Maxwell 2’s New Features: Direct3D 11.3 & VXGI

When NVIDIA introduced the Maxwell 1 architecture and the GM107 based GTX 750 series, one of the unexpected aspects of their decision was to release these parts as members of the existing 700 series rather than a newer series to communicate a difference in features. However as it turned out there really wasn’t a feature difference between it and Kepler; other than a newer NVENC block, Maxwell 1 was for all intents and purposes an optimized Kepler architecture. It was the same features built upon the efficiency improvements of the Maxwell architecture.

With that in mind, along with the hardware/architectural changes we’ve listed earlier, the other big factor that sets Maxwell 2 apart from Maxwell 1 is its feature set.
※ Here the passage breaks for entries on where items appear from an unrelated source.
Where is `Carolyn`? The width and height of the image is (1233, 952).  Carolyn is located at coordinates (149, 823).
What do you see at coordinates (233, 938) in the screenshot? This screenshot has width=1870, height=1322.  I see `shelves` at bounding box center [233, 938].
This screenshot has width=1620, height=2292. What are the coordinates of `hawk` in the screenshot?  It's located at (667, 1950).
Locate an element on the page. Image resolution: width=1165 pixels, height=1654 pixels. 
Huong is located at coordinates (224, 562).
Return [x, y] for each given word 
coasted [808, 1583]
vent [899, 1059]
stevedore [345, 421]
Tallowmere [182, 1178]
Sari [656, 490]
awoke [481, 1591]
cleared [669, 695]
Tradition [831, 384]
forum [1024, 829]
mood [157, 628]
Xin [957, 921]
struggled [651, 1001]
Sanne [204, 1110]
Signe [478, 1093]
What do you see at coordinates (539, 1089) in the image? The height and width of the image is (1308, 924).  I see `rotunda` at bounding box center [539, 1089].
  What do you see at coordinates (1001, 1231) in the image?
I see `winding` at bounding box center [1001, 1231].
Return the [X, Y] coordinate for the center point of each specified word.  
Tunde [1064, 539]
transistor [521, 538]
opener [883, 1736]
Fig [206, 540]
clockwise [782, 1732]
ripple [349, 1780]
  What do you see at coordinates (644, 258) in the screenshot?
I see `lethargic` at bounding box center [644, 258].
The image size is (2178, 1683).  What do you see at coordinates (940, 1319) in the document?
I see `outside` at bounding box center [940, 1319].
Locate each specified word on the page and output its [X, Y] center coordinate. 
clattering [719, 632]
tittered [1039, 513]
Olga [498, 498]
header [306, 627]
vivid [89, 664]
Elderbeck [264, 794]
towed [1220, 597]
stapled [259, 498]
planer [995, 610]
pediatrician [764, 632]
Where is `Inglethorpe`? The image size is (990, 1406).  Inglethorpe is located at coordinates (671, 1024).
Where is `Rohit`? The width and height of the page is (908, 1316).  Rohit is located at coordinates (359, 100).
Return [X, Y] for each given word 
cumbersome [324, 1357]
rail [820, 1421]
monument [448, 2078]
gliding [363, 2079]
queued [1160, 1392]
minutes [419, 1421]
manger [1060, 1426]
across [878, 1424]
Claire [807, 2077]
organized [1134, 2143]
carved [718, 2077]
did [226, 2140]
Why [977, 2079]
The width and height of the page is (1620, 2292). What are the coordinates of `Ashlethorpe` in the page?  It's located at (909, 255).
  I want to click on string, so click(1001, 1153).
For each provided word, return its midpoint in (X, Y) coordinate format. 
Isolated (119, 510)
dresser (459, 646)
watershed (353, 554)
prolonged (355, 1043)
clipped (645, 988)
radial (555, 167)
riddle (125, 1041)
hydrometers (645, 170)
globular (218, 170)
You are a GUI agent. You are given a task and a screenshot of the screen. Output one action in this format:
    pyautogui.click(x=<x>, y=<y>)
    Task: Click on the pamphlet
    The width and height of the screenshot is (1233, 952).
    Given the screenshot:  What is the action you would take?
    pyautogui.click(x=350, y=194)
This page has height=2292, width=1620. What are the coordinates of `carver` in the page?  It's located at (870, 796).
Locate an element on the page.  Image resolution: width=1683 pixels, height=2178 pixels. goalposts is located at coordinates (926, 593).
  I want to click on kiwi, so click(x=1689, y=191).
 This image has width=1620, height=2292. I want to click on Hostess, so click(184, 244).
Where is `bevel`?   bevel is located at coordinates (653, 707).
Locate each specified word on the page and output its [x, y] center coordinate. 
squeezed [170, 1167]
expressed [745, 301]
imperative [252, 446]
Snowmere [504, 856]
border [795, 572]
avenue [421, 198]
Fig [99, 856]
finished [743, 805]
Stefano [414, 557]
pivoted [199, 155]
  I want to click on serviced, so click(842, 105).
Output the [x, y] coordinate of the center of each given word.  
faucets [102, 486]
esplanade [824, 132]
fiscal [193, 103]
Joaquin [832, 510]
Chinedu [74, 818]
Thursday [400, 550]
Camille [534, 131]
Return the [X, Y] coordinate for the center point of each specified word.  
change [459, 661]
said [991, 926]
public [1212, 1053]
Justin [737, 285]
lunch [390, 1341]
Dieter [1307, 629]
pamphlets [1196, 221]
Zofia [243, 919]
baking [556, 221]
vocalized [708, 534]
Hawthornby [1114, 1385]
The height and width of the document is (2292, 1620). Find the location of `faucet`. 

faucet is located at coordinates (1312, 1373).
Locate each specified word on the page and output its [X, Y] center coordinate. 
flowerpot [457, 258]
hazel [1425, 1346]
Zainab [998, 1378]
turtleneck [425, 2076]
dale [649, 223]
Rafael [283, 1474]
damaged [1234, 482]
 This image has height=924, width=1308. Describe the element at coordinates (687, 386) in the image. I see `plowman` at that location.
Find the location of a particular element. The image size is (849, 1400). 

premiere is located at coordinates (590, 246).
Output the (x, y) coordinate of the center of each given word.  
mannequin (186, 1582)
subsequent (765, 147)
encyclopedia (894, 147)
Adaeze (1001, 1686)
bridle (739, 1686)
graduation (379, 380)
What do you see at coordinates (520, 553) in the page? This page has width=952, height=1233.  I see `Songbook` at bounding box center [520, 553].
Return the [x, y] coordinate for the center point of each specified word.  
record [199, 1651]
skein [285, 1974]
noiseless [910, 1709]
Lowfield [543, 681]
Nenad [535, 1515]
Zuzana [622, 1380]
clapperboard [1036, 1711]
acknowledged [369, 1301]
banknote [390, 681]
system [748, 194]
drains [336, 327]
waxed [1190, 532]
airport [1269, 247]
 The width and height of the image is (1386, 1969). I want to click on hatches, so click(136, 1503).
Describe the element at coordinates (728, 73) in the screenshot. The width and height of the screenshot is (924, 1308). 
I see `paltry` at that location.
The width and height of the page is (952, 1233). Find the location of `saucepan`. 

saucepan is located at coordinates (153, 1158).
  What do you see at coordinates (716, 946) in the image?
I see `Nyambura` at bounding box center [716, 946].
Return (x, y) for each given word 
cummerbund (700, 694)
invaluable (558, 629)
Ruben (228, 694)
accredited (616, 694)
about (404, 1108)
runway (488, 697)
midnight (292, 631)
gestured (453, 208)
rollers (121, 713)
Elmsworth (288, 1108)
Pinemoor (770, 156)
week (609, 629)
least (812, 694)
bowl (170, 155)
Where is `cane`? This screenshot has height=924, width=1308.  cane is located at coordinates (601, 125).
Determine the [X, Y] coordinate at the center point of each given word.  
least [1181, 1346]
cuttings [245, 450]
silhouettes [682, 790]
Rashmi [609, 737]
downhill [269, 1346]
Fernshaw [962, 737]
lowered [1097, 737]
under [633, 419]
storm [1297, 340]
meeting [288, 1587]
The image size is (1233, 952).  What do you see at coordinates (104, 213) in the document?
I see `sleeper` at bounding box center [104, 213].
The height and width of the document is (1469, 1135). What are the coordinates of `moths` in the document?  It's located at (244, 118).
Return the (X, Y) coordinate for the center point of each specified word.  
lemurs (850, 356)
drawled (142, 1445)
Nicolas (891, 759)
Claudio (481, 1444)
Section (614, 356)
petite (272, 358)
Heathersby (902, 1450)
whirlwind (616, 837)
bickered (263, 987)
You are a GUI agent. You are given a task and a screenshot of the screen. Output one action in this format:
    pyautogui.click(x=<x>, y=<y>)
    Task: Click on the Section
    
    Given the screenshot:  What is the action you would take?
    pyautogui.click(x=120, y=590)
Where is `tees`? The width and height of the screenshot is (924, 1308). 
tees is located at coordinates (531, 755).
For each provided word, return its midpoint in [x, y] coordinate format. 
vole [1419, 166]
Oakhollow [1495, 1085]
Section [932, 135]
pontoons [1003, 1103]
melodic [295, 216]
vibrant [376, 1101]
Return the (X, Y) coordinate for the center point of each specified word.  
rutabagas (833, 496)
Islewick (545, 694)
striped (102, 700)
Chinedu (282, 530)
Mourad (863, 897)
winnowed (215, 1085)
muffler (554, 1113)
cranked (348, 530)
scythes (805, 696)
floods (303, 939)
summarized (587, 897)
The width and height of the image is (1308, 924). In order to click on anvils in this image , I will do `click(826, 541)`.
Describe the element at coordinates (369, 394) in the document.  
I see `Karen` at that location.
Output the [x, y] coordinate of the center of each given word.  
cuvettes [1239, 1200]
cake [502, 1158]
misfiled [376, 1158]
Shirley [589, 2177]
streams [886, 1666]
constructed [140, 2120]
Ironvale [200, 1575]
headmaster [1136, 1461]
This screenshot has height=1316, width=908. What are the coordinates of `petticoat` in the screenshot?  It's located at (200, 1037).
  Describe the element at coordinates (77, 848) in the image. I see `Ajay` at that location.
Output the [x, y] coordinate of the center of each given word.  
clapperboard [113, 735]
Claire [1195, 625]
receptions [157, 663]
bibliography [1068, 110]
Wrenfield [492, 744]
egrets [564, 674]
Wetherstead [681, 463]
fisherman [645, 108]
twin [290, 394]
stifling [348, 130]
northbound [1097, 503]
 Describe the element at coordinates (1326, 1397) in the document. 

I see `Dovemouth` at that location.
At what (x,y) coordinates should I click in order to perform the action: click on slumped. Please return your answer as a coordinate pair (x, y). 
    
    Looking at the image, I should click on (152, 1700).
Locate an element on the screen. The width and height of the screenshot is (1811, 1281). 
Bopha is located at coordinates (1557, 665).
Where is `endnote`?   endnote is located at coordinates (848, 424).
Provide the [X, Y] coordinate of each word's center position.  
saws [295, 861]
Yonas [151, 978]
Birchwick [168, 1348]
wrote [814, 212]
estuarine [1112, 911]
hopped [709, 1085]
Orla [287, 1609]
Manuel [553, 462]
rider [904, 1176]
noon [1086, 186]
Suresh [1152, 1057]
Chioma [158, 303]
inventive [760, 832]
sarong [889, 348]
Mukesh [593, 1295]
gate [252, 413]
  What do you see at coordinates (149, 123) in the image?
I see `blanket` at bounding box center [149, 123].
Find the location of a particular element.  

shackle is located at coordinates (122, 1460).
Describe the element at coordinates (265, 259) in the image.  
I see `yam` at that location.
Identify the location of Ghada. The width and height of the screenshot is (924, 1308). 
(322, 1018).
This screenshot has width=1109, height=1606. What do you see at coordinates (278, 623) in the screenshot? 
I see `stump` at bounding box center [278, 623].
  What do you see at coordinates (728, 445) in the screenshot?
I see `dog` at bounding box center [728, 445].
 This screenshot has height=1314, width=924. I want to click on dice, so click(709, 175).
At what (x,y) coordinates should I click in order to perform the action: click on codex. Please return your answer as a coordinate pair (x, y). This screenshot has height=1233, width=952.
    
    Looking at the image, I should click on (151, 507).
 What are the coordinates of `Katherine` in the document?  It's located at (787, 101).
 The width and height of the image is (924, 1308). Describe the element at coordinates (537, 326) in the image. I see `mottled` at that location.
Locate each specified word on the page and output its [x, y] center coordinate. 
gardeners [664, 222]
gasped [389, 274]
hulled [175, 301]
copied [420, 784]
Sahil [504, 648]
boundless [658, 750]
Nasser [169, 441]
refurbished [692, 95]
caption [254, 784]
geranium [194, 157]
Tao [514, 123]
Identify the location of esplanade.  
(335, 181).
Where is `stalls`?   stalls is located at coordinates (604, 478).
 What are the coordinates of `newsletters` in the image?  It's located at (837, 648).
In that respect Maxwell 2 is almost a half-generational update on its own, as it implements a number of new features that were not present in Maxwell 1. This means Maxwell 2 is bringing some new features that we need to cover, but it also means that the GM204 based GTX 900 series is feature differentiated from the GTX 600/700 series in a way that the earlier GTX 750 series was not.

Direct3D 11.3

First and foremost among Maxwell 2’s new features is the inclusion of full Direct3D 11.2/11.3 compatibility. Kepler and Maxwell 1 before it were officially feature level 11_0, but they contained an almost complete set of FL 11_1 features, allowing most of these features to be accessed through cap bits. With Maxwell 2 however, NVIDIA has finally implemented the remaining features required for FL11_1 compatibility and beyond, updating their architecture to support the 16x raster coverage sampling required for Target Independent Rasterization and UAVOnlyRenderingForcedSampleCount.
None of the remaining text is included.